Hawaii filed its final motion Wednesday, clearing the way for U.S. District Court Judge Derrick Watson to rule whether the Trump administration “fundamentally misconstrues” the U.S. Supreme Court’s ruling by subjecting grandparents and other relatives to the travel ban.

Attorney General Doug Chin speaks to media addressing the 9th Circuit of Appeals defeat of Trump's travel ban. 12 june 2017
Hawaii Attorney General Doug Chin filed a motion last week to challenge the scaled-back version of President Donal Trump’s travel ban. Cory Lum/Civil Beat

The Trump administration began implementing the travel ban last week, exempting only spouses, siblings, children and parents, as well as certain in-laws, from the travel ban.

The move followed a June 26 ruling by the Supreme Court, which allowed portions of the travel ban that applies to six Muslim-majority countries to go into effect while the justices prepare to hold a hearing over the injunctions against it — likely in October when they’re back in session.
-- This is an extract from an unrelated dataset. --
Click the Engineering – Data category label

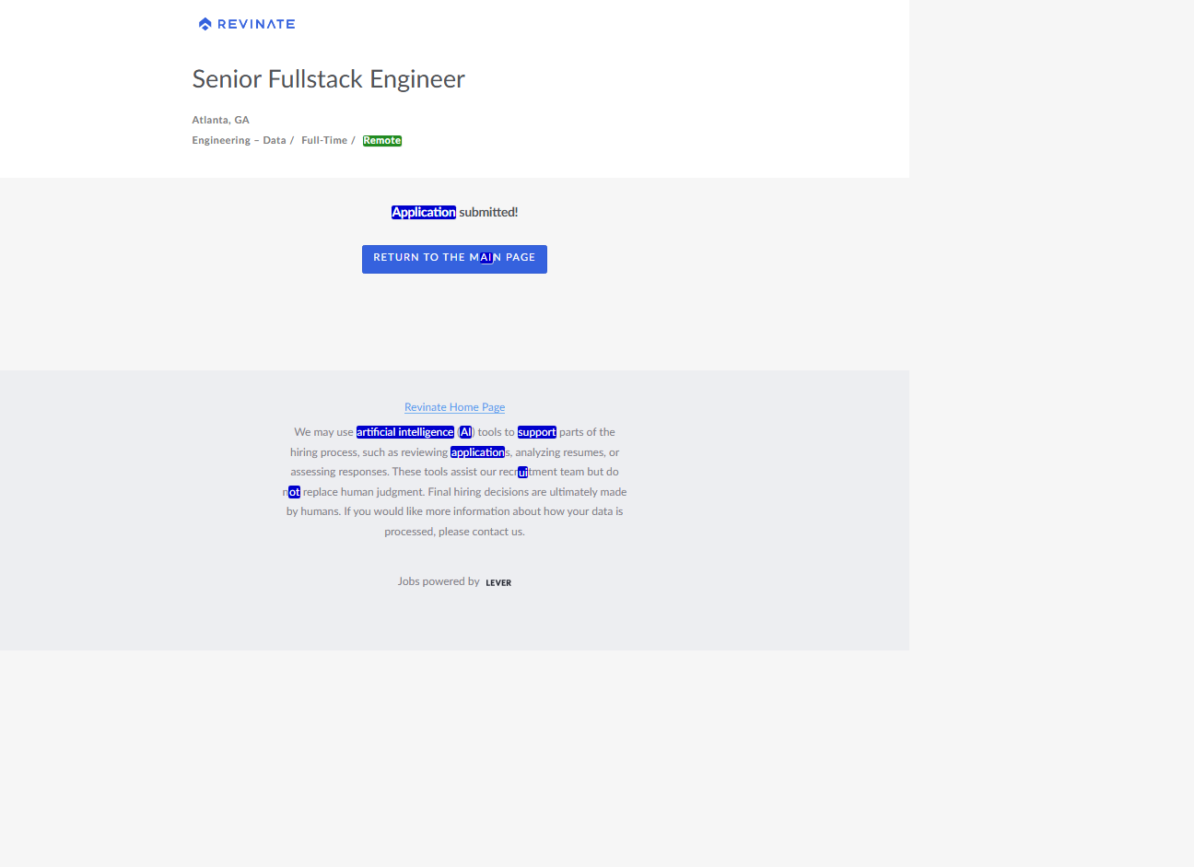point(239,141)
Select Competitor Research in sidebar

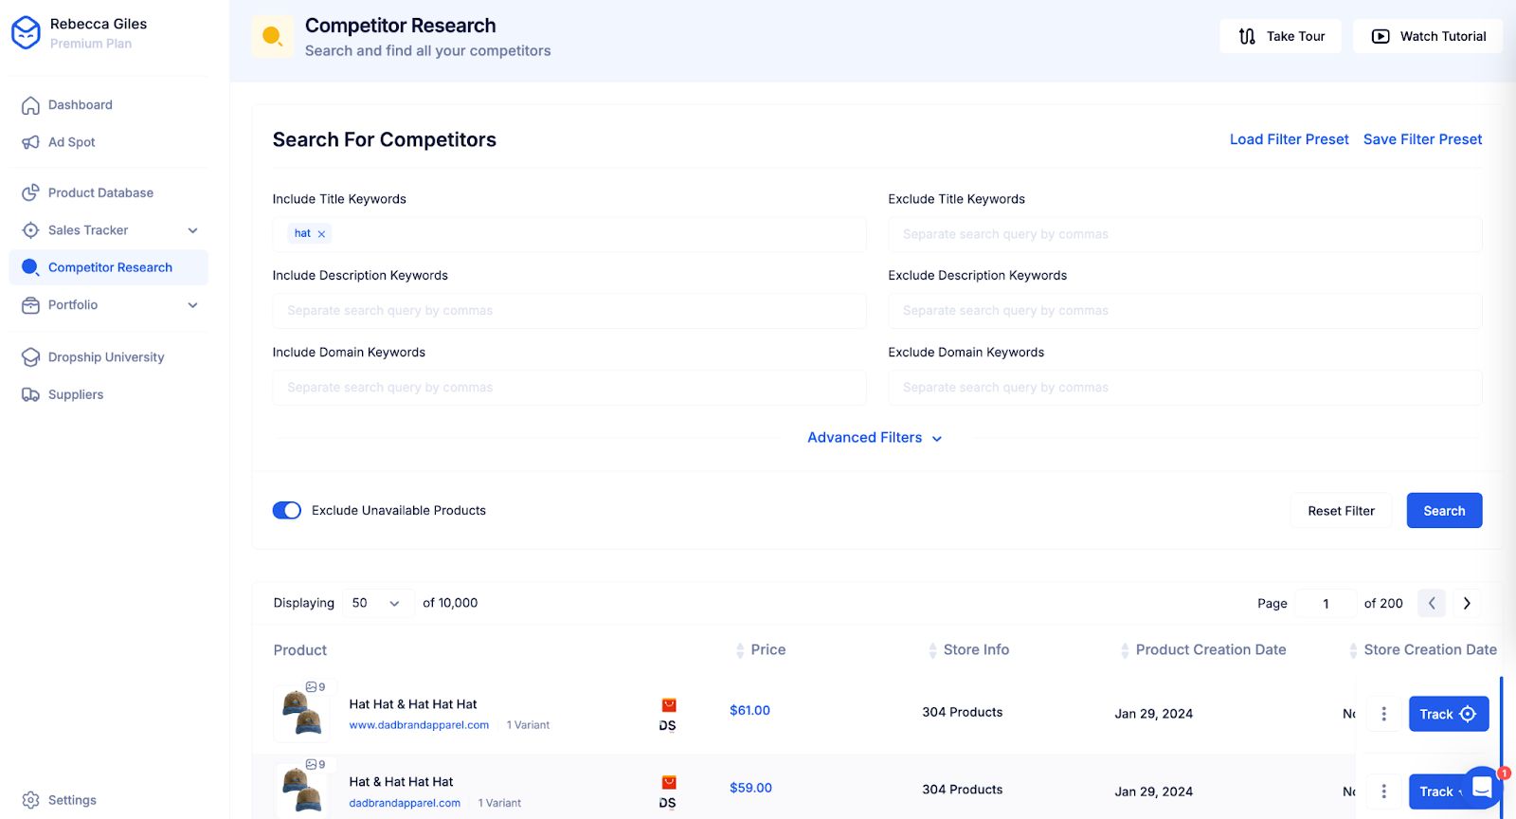point(110,267)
But the court ruled that those with a “credible claim of a bona fide relationship” with a family member in the United States or concrete ties to an “entity” — like a university — should be exempt from the travel ban.

Despite the ruling, the Trump administration announced last week that grandparents, aunts, uncles, cousins, nieces, nephews and siblings-in-law would still be subject to the travel ban.
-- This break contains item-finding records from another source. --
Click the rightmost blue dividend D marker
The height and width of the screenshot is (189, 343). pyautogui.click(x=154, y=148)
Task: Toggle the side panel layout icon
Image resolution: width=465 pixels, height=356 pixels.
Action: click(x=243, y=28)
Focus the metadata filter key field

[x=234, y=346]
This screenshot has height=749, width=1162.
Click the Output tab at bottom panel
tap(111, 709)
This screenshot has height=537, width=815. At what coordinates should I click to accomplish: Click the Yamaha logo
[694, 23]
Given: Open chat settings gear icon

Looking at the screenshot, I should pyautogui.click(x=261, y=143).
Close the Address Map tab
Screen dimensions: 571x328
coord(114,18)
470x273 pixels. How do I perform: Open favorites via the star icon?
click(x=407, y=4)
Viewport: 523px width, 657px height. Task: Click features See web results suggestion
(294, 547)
Hawaii filed an emergency motion Thursday, arguing that the Trump administration is taking too narrow a view of what family relationships qualify for exemption.

“Why is it that those people not allowed to come into the country? What national security initiative are we thinking about?” Hawaii Attorney General Doug Chin said Friday at a press conference.

In its motion filed Monday, the Trump administration argued that “close familial relationships” should only be those specifically described in certain portions of the Immigration and Nationality Act.

But Chin says the Trump administration is “cherry-picking,” pointing out that “other immigration laws include the very same close family members the Trump Administration wants to exclude.”

In Wednesday’s motion, Neal Katyal, a lead attorney for Hawaii, also takes issues with the Trump administration’s argument that being assigned to a refugee resettlement agency in the U.S. doesn’t amount to a “bona fide relationship.”

Katyal points out that the crux of the Supreme Court’s ruling instructs that the travel ban impose “no burden” on “the American party.”

“When a refugee’s travel is blocked, however … the resettlement agency is unable to meet the refugee, resettle her in the United States or offer the myriad other services, which it has invested substantial resources to provide,” Katyal wrote. “That is a ‘concrete hardship’ far more severe than the one an entity might experience if an arranged ‘lecturer’ is forbidden admission.

“In short, the government elected to implement the stay in a manner that jeopardizes the rights of countless Americans and keeps the government on the deeply flawed trajectory it has pursued since the release of the first executive order,” Katyal wrote.